Guy Reams (00:01.358)
This is day 142. Trust your instincts when they point away from the crowd.
I was sitting on my desk last Tuesday when the idea hit me again, the same nagging thought I'd been trying to ignore for weeks. There was a problem in my work that kept surfacing, and I finally admitted something simple. If this bothers me this much, it probably bothers other people too. That realization changed how I thought about instinct. You should trust your instincts when a couple of variables line up. First,
The instinct is pointing you towards solving a real problem in your own life. Something is bugging you. It keeps coming back. You think about it in the shower, during your commute, right before you fall asleep. That persistence matters because it bugs you. It probably bugs millions of other people as well. Your instinct is telling you there is a problem here, and if you could solve it, there might be enough value that people would pay you for the solution.

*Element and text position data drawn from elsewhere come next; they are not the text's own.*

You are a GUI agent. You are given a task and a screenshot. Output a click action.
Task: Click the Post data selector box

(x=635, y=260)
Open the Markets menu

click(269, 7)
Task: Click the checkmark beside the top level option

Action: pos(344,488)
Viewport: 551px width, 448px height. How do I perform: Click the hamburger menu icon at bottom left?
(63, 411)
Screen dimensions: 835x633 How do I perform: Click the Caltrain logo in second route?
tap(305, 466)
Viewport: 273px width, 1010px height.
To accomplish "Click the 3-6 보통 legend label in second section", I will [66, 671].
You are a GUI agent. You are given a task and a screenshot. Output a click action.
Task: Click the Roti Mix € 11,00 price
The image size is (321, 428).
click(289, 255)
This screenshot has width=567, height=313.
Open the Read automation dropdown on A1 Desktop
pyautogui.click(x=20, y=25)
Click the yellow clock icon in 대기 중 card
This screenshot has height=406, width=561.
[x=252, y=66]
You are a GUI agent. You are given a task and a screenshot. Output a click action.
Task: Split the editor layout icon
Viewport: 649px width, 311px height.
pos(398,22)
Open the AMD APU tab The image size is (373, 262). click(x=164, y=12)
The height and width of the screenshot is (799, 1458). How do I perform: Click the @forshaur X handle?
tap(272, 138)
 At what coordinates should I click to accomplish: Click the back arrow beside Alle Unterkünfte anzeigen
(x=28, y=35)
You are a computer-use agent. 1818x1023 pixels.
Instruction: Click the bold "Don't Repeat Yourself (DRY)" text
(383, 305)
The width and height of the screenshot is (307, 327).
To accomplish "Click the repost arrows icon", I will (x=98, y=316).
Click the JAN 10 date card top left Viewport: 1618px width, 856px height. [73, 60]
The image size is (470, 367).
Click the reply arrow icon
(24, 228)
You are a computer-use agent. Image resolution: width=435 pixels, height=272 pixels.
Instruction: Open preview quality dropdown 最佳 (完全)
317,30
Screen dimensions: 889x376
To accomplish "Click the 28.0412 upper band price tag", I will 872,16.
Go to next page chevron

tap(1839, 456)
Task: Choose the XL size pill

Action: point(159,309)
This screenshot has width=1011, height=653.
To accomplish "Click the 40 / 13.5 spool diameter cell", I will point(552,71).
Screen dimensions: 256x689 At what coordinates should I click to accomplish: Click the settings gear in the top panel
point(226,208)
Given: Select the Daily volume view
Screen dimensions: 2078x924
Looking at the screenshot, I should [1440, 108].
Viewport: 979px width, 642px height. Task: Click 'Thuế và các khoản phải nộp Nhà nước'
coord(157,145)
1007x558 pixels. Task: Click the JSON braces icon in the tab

The second variable is harder to spot, but just as important. Your instinct sends you in the opposite direction of the mainstream opinion on where everything is going. Everyone else is zigging, and you feel pulled a zag. The crowd is moving one way with confidence, and you're standing there thinking the answer might be somewhere else entirely.
What I have discovered is these two ingredients combined together create something powerful. Your instinct is telling you that your idea will solve a problem you actually have, and also that no one else is heading in that direction. That combination is rare. When both show up at the same time, pay attention. Having said that, be wise. You will not be the only one that conceives of this. As soon as you articulate the idea out loud, as soon as you start talking about it or building it,
Guy Reams (01:56.718)
Suddenly people will let you know about 10 or 15 other people or companies doing something similar. I've seen this happen every single time. You think you're alone in the wilderness and then someone sends you a link to three startups, two blog posts and a podcast episode all circling the same territory. Do not take that as a caution sign. Do not let it stop you. Take that as a lead indicator that you are on the right path.
If others are starting to move in that direction too, it means the problem is real and the timing might be right. It does not mean you're late. It means you saw something true. The mistake is thinking you need a completely original idea that no one has ever thought of before. You don't. You need a real problem that you understand deeply because you live it. And you need the courage to move toward a solution, even when the mainstream is looking elsewhere.
Your instinct is telling you that your idea will solve a problem you actually have and also that no one else is headed in that direction. I went back to that idea on Tuesday. I stopped dismissing it. I wrote it down and started sketching out a solution, what a solution might look like. I'm not worried anymore about whether someone else is working on something similar. I'm focused on the problem I know is real because I feel it.
and I'm walking in the direction my instinct keeps pointing even though it's not where everyone else is going. Trust that pull, write down the problem, and then just take one step towards solving it.